Recently I adopted the policy of using mversion - comes with Module::Version - to get the versions I actually have installed, and to put those version #s in Build.PL and Makefile.PL.
But while reading this post and comments I thought: (a) Module::Build has an action called prereq_report. (b) The author could run this and include the output in the dist. (c) CPAN could put this report on-line. (d) End users could query it to at least know what the author tested the code with.
Limitations: (a) It's just a guideline. (b) It only covers the 1 version the author had installed. (c) It reveals info about the author's setup.
But, could it be useful?
PS: Why is the font size in this edit box (not the previewed text) smaller than it was when I first entered the comment?
It’s not just laziness. No one writes software specifically toward outdated libraries, so there are almost never “at most version X of Y” requirements at the time of release. They only become apparent as new versions of Y get released later. And if your module has many dependencies, it’s a tough job to stay on top of CPAN and keep testing it with newer versions.
Why not simply follow the lead of the guys who write 365 RT tickets per year? The recipe seems to me quite easy to follow:
As an author you start out by writing down as many dependencies as you know about and set the version you require to 0 (unless you know better). Then you wait for cpantesters reports and RT tickets. If some dependency turns out to be too lax, you correct and make a new release. Rinse, repeat.
As a user you see a software problem, maybe a failing test. So when you see a failing test, you visit first RT and then cpantesters. Note, this has to be your course of action in any case be it a dependency problem or something else. At that point you actually need help from the author or the community.
Once it turns out that the problem is a dependency problem, you write an RT ticket of the sort "undeclared dependency..." or of the sort "minimum required version of...". Usually you get help from the author or the community or you can solve the problem yourself. The important point is to share. But you knew that already.

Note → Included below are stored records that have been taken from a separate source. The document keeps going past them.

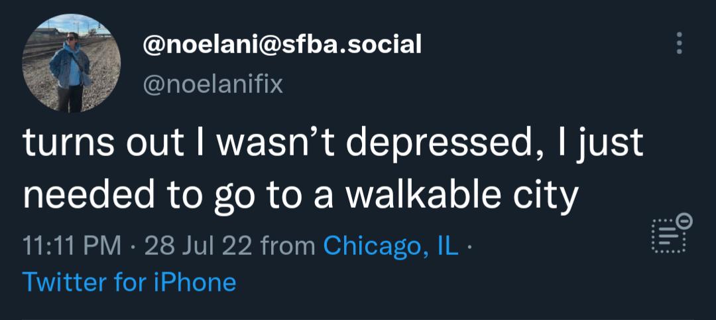Click "sfba.social" in the display name

pos(358,44)
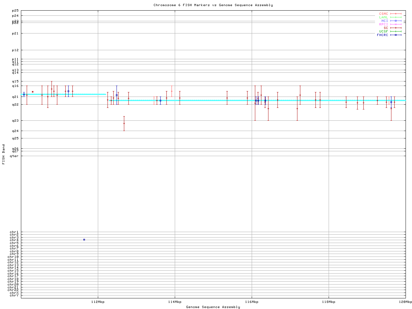Click the chart title text at the top
This screenshot has width=412, height=309.
213,5
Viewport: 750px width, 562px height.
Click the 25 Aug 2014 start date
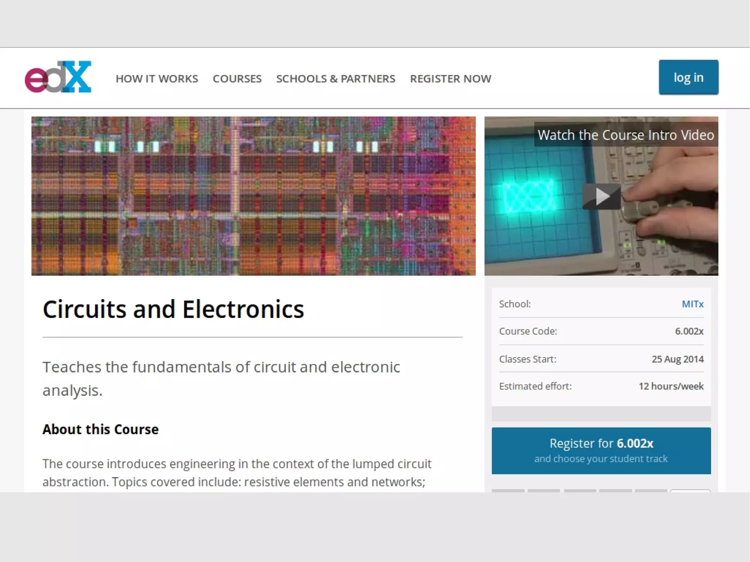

Shameless plug ahead. This simple circuit of mutual help via RT and cpantesters is well established and it works. One way you (as an author) can improve it above its current working is by declaring even second and third level dependencies. Don't be shy declaring the dependencies of the dependencies. It will probably turn out that one of your tests is good at detecting a brokenness in the dependencies between your dependencies.
How does it help declaring more dependencies? Cpantesters working with CPAN::Reporter will always report all versions of all declared dependencies in a well defined format, be it PASS or FAIL (CPANPLUS will have this same feature some day as well). And http://analysis.cpantesters.org picks up all these data and applies statistical analyses to them. You can watch it in action. From time to time it discovers version dependencies (right column on homepage contains entries of the form "mod:Module::Name"). Some human should always verify them before submitting to RT. That would probably be me, I still have to write 135 tickets this year to reach the goal:)
With regard to "Report what versions of things the author was using when they made this release" aspect of this problem, I did write a dist::zilla plugin ( MetaData::BuiltWith ) for this purpose:
http://search.cpan.org/dist/Dist-Zilla-Plugin-MetaData-BuiltWith/
The most verbose incantation ( MetaData::BuiltWith::All ) is probably a bit excessive, but you get a somewhat reliable report of what versions of everything can be used to attain a working install of the authors module.
The idea was that, in the event the author failed to report a correct "minimal version", a quick perusal of this metadata would be able to find things that could/should be updated to make it work.
You could present this info as a possible remedy in case some of the tests fail.
But if the author didn't include a single test that can demonstrate that there is a problem: bad author, no cookie!